Historic house in Ohio, United States

The Gorham A. Worth House is a historic residence in the Mount Auburn neighborhood of Cincinnati, Ohio, United States. Located atop a hill along Auburncrest Avenue, the house was built in 1819 in a version of the Federal style of architecture.

Gorham A. Worth purchased rural property northeast of the village of Cincinnati in 1818. He had settled in Hamilton County one year previously, having been named the cashier of the Cincinnati branch of the Bank of the United States. By the end of the following year, he had constructed the present two-story frame structure. Composed of a central structure, wings on each side, and a rear ell, the house features a large, five-bay porch around its entrance; among the distinctive elements of this porch are wooden columns crafted in the Tuscan order. The design of the main entrance closely resembles that of the grand Baum-Taft House in Lytle Park, which was constructed in the following year.
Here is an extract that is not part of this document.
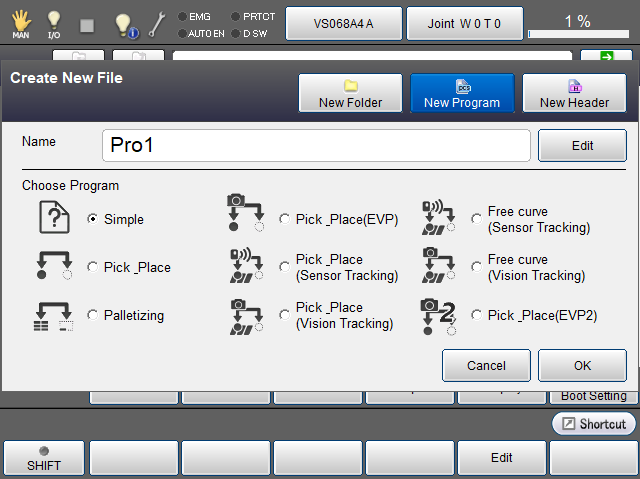Viewport: 640px width, 479px height.
Task: Click the MAN hand mode icon
Action: (21, 22)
Among the Worth House's later residents were the family of a locally prominent man, Robert McGregor; he was the namesake for a nearby street, McGregor Avenue, and he was of sufficient social status that his daughter was able to meet Albert, Prince of Wales, during his mid-century visit to the United States. After the McGregors, the house was home to the family of Guy Ward Mallon, a significant figure in the history of Ohio's political structure; he was responsible for introducing the Australian ballot into Ohio elections, for pioneering the effort to reorganize Cincinnati's city charter, and for writing a popular guide to elections.

One of the first houses to be built on Mount Auburn, the Gorham A. Worth House was listed on the National Register of Historic Places in 1973. It qualified for inclusion on the Register because of its well-preserved historic architecture, which was deemed to be significant throughout Ohio.